[SERVER-44258] Pipeline::optimize() does not split a $match with an $or with a single child Created: 25/Oct/19  Updated: 06/Dec/22

Status: Backlog
Project: Core Server
Component/s: None
Affects Version/s: None
Fix Version/s: None

Type: Improvement Priority: Major - P3
Reporter: Nicholas Zolnierz Assignee: Backlog - Query Optimization
Resolution: Unresolved Votes: 1
Labels: afz, qopt-team
Remaining Estimate: Not Specified
Time Spent: Not Specified
Original Estimate: Not Specified

Issue Links:
Depends
Assigned Teams:
Query Optimization
Sprint: Query 2019-12-16, Query 2019-12-30, Query 2020-01-13
Participants:
Linked BF Score: 21

 Description   

As part of SERVER-36723, a second call to optimizePipeline() was removed as the original intent for doing this was only to absorb a $limit which is no longer necessary.
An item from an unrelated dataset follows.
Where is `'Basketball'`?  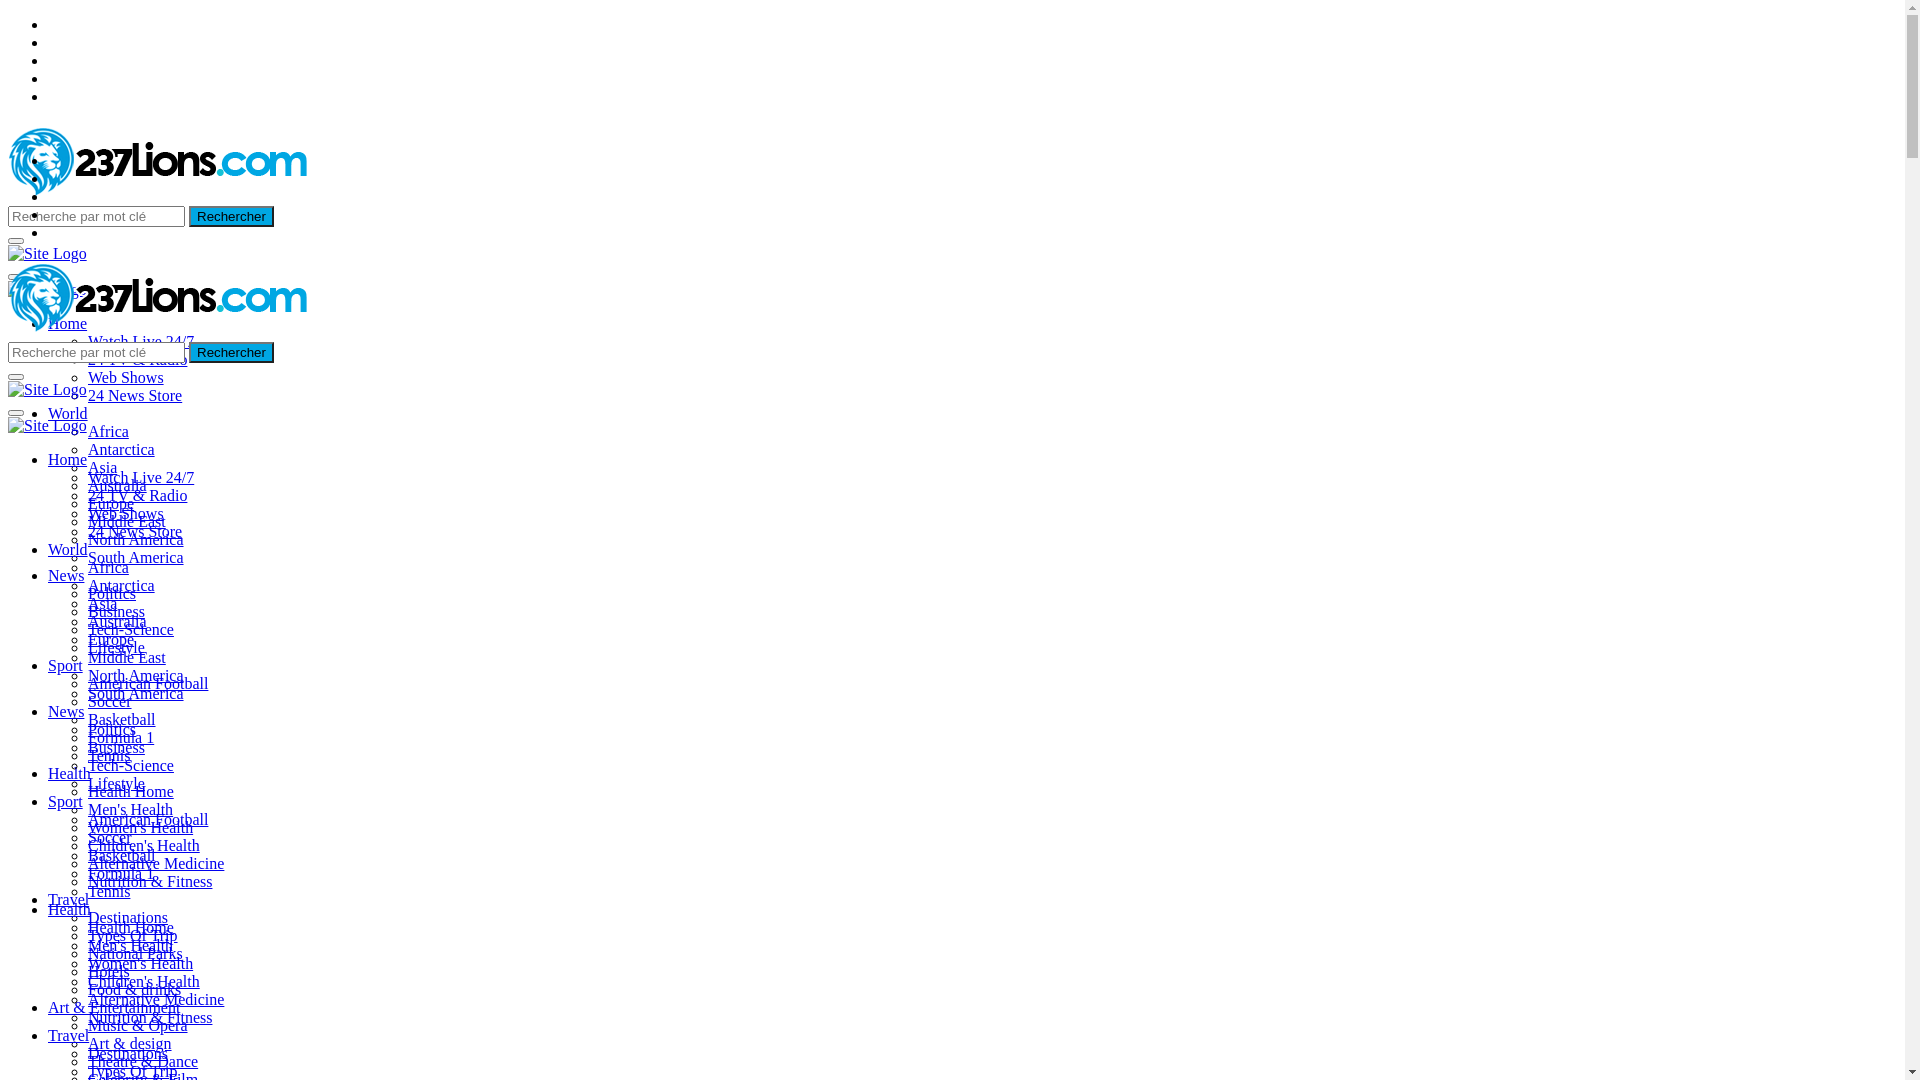 'Basketball' is located at coordinates (120, 855).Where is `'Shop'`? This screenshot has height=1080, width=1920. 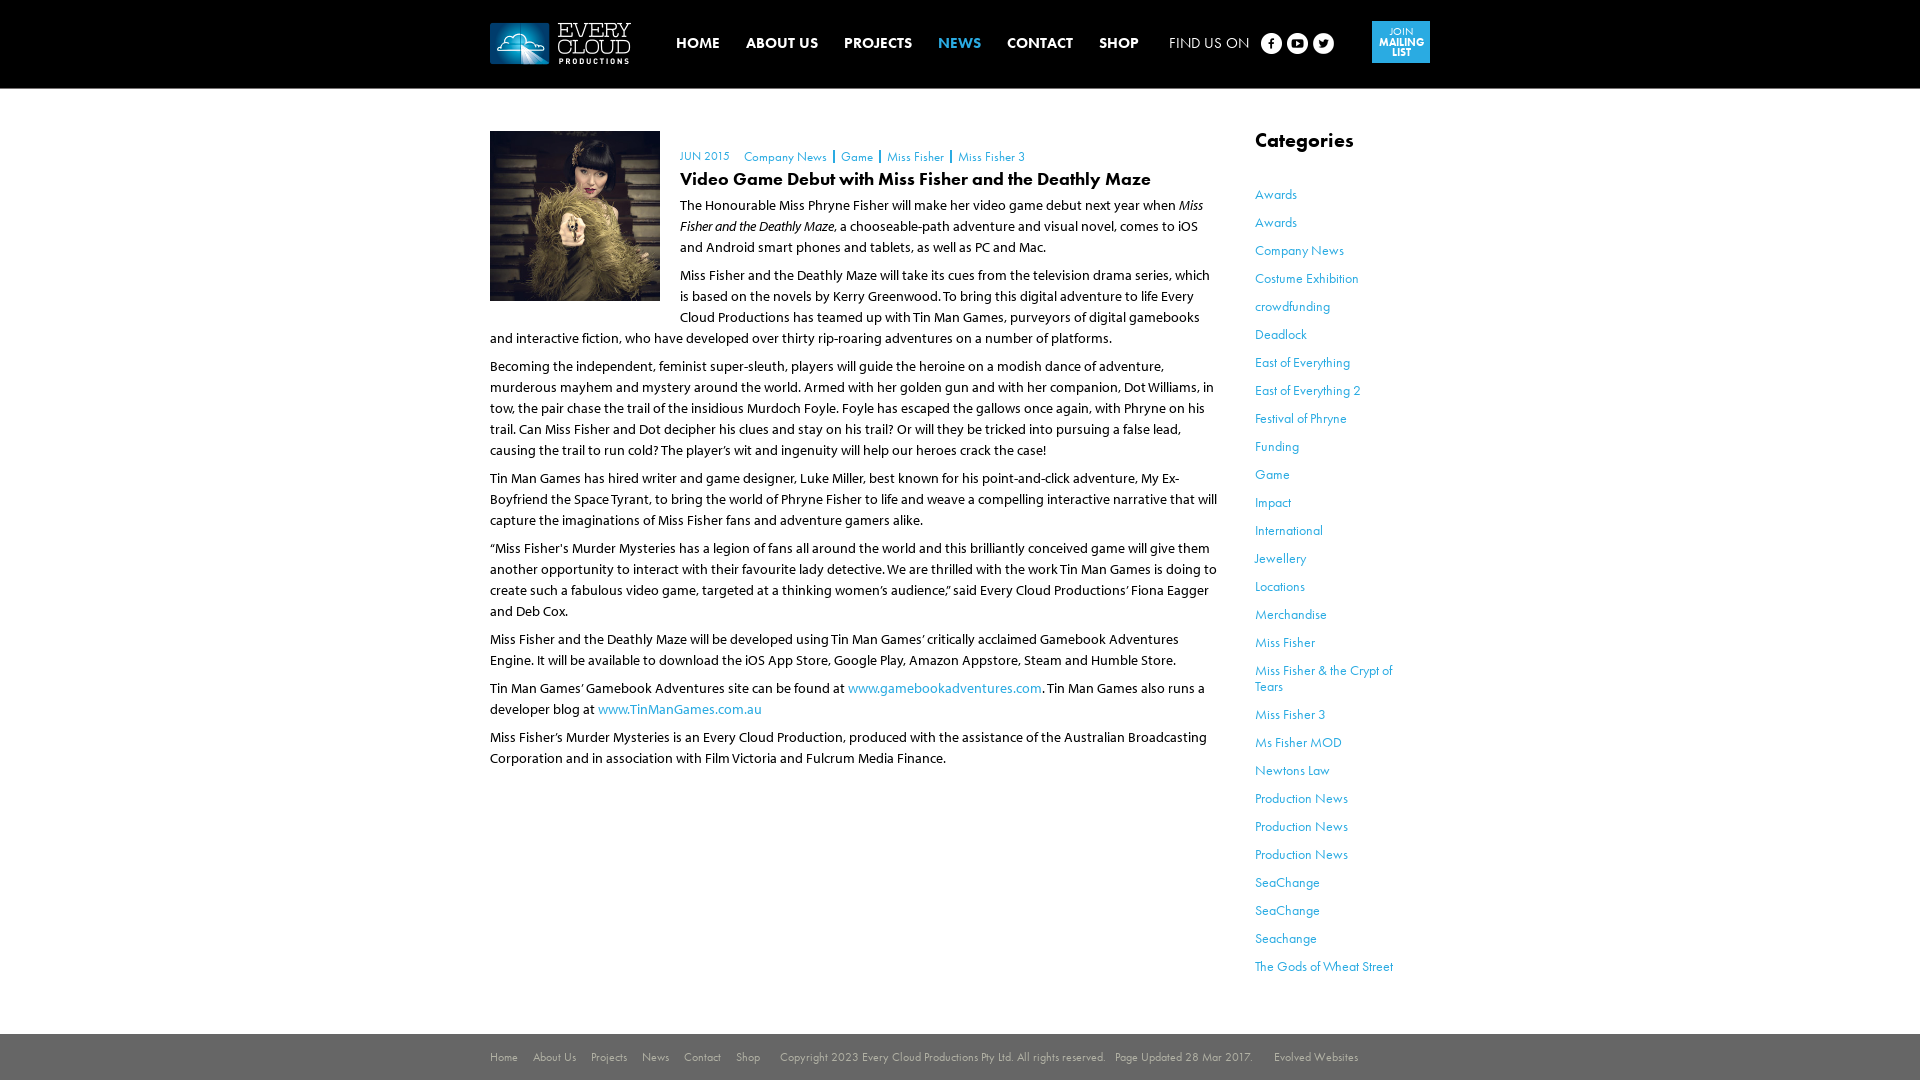
'Shop' is located at coordinates (747, 1055).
However this introduced a more subtle behavior change, since our pipeline optimization code first attempts to re-order/split stages and then optimizes each individual stage. In the case where a $match has a $or with one child, the second phase will remove the $or altogether. There's a chance that the new $match without the $or can be split and moved ahead of a prior stage, which coincidentally will happen on the second call to optimizePipeline().



 Comments   
Comment by Nicholas Zolnierz [ 23/Jan/20 ]

We should consider closing the linked BFs if they can't happen anymore, since it looks like the build baron team has been incorrectly marking many multiversion failures as dups (e.g. I just re-opened BF-16031). 

Comment by David Storch [ 23/Jan/20 ]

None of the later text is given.